В девяти случаях из десяти женщине



лучше казаться влюбленной сильнее,



чем это есть на самом деле.



Джейн Остин, английская писательница.






   Непонятно, чем руководствовался хозяин небольшого кафе в одном из известнейших переулках нашей столицы, назвав свое заведение «Черным принцем».


   Ни в интерьере, ни в атмосфере данного кафе не читалось ни малейшего намека, ни на Гамлета, принца датского, ни на роман Айрис Мердок с тем же названием.


   Правда, столешницы в кафе были сделаны из черного стекла, а коротенькие юбчонки официанток были черного цвета, но связывать вышеперечисленные детали с именем кафе было в высшей степени бессмысленно, и где-то даже смешно.


   Одно можно было сказать точно – у Евгения Форли этот вопрос никогда не возникал и абсолютно его не волновал. Его, прежде всего, устраивало местоположение этого питейного заведения, а кроме того, здесь подавались его любимые бельгийские пирожные из риса.


   Вот и сейчас перед ним на блюдечке стояли два восхитительных экземпляра этого кулинарного шедевра. Посыпанные сахарной пудрой румяные корзиночки из слоеного теста таили внутри миндальное пирожное, пропитанное ромом и покрытое тающим во рту, отваренным в молоке с солью и сахаром рисом.


   Вкусно необыкновенно, но все же, скажите на милость, где Бельгия, а где принц датский? Но это так, к слову.
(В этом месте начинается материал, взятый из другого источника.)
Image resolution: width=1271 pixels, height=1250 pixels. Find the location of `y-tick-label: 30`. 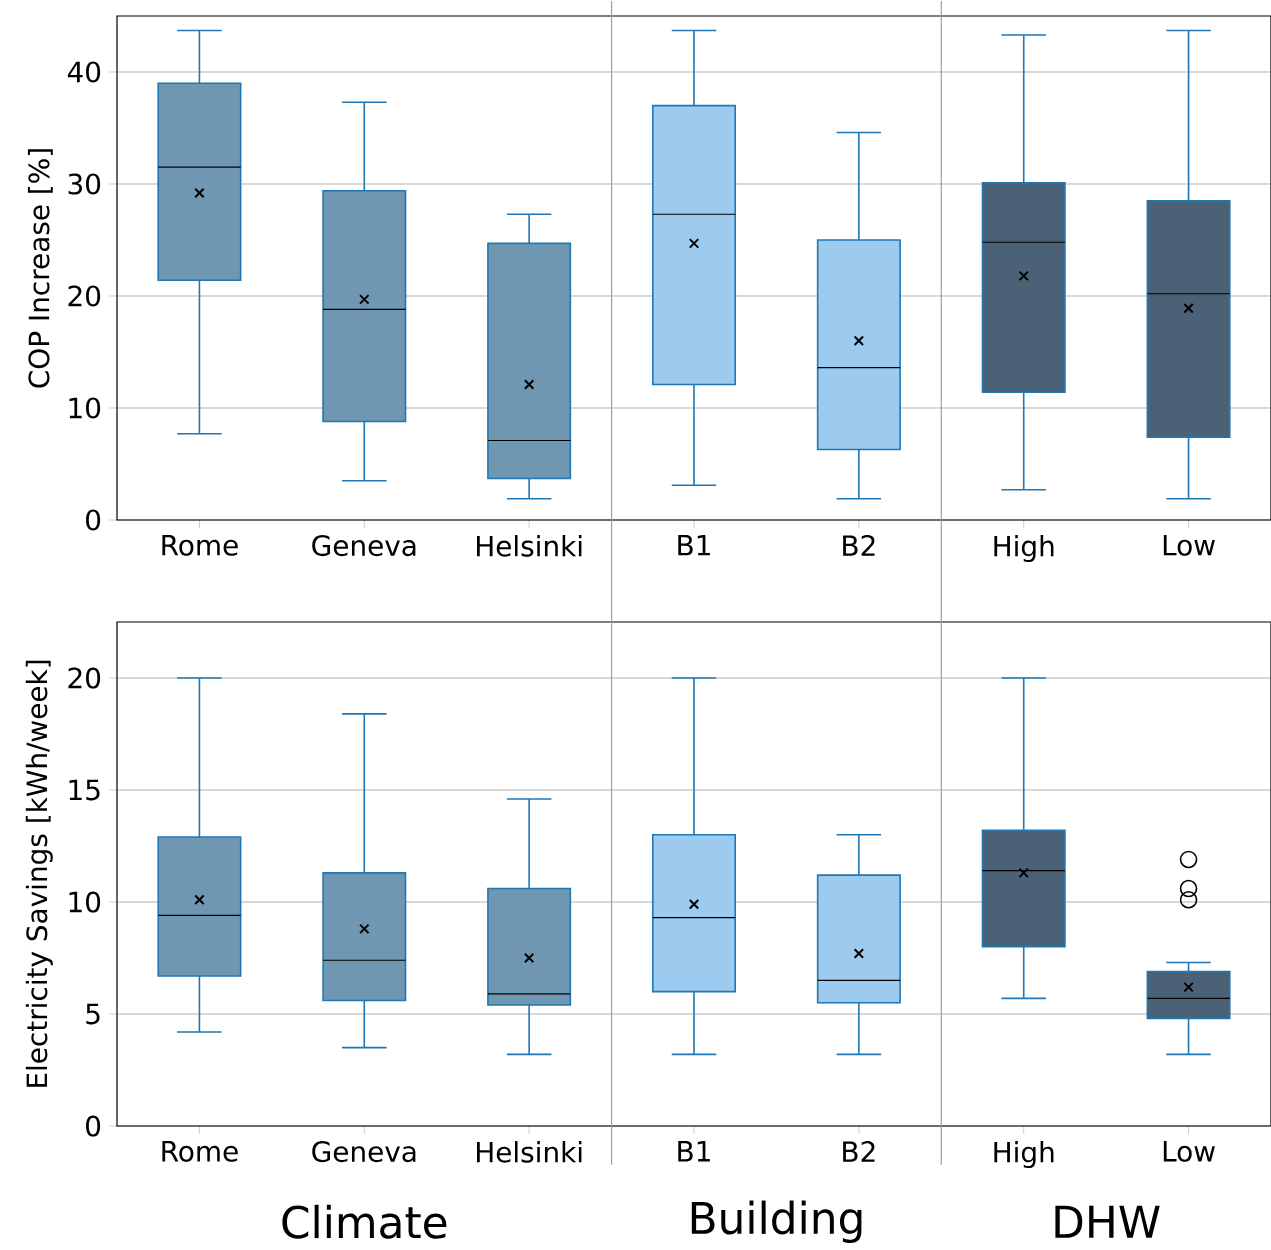

y-tick-label: 30 is located at coordinates (84, 184).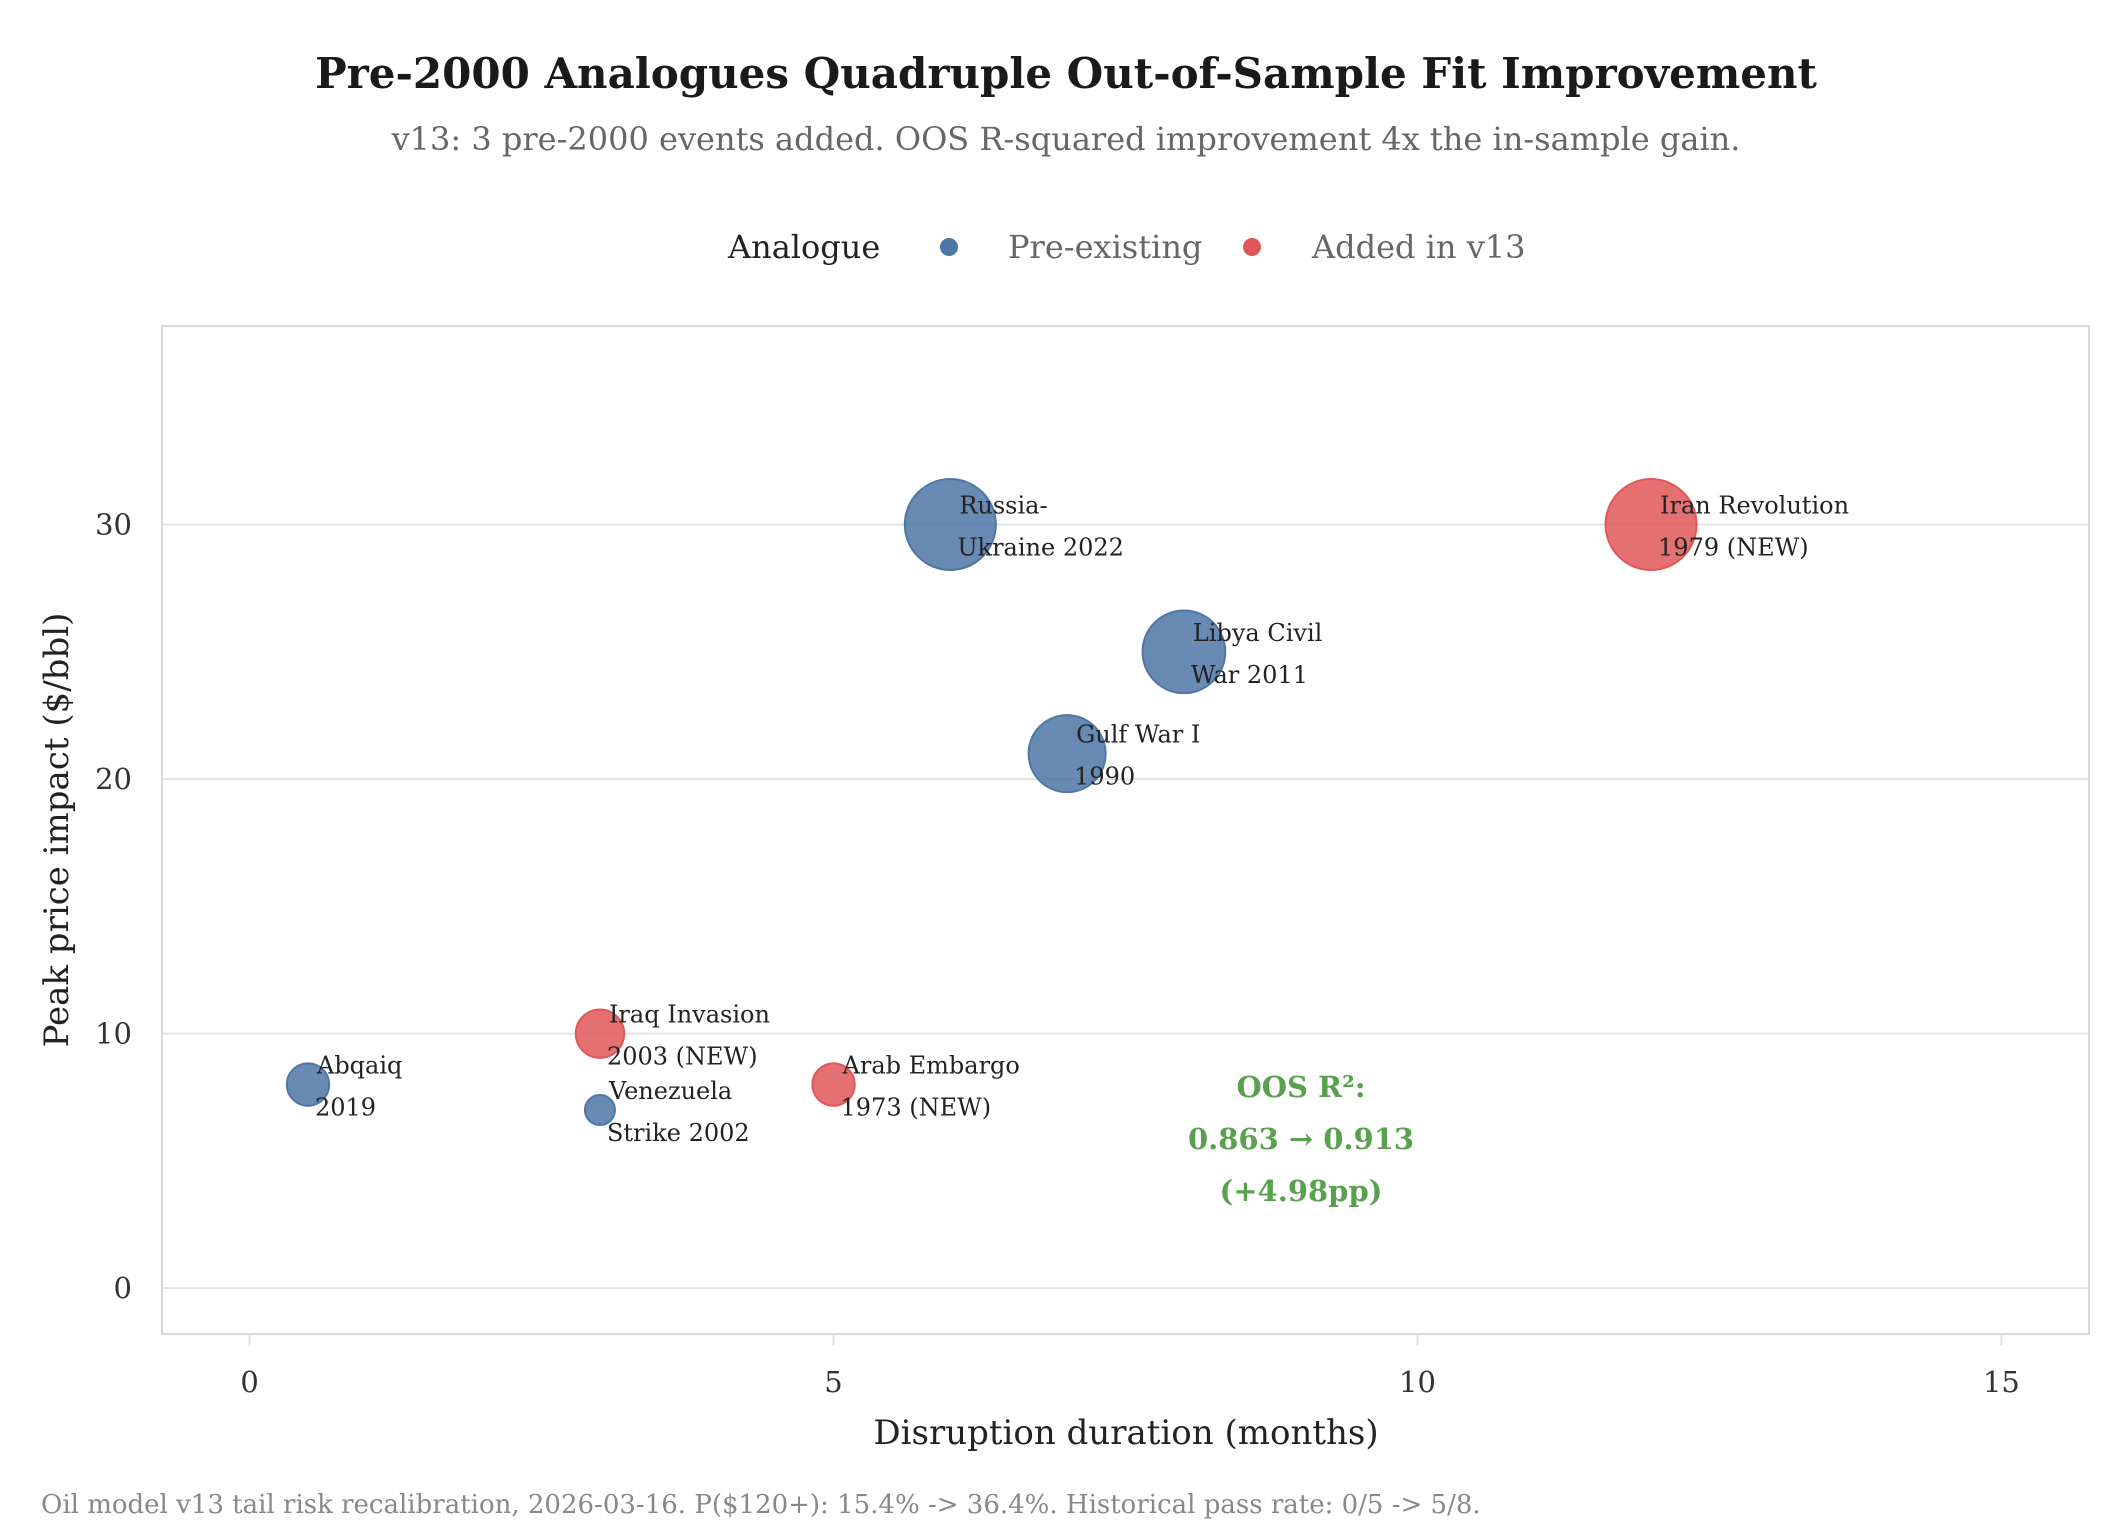  Describe the element at coordinates (1754, 506) in the screenshot. I see `point-label-line1: Iran Revolution` at that location.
   За открытым окном, перед которым сидел адвокат, в летнем вечернем мареве проходили девушки в веселых легких платьицах, звенел их смех, слышались обрывки разговора прохожих, спешащих по своим делам, и казалось, там, на улице шла беззаботная праздная жизнь.


   А Евгений Форли чувствовал себя выключенным из этого радостного процесса бытия, так как перед ним в отличие от уличных счастливчиков стояла пренеприятная проблема.


   Ему надо было объяснить влюбленной в него женщине, что дальнейшее продолжение их отношений лишено всякого смысла. Ему просто-напросто неинтересно и не нужно общаться с женщиной намного старше его и к тому же совсем по-другому относящейся к жизни. Да, ему было хорошо с ней, даже очень хорошо, говоря откровенно, но Евгений отдавал себе отчет в том, что с Лидией нельзя длить легкую не лишенную приятности и ни к чему не обязывающую интрижку, как, например, с Нонной. Нет, он прекрасно понимал: такие женщины, как Лидия, мягкие, женственные, берут мужчину в железобетонный плен «серьезных» отношений. Где ты был, ты меня любишь – бр-р-р! И все это с видом жертвы в лапах серийного убийцы.


   Господи! И к тому же она работает там, где и у него существует профессиональный интерес. Какой же он болван! Правда, у него есть оправдание, – что ни говори, а Лидия необыкновенно обаятельна.


   Когда-то давно, несколько жизней назад, Евгению врезалось в память выражение – «исполненная неизъяснимого очарования». Так вот, к Лидии как нельзя лучше подходили эти слова.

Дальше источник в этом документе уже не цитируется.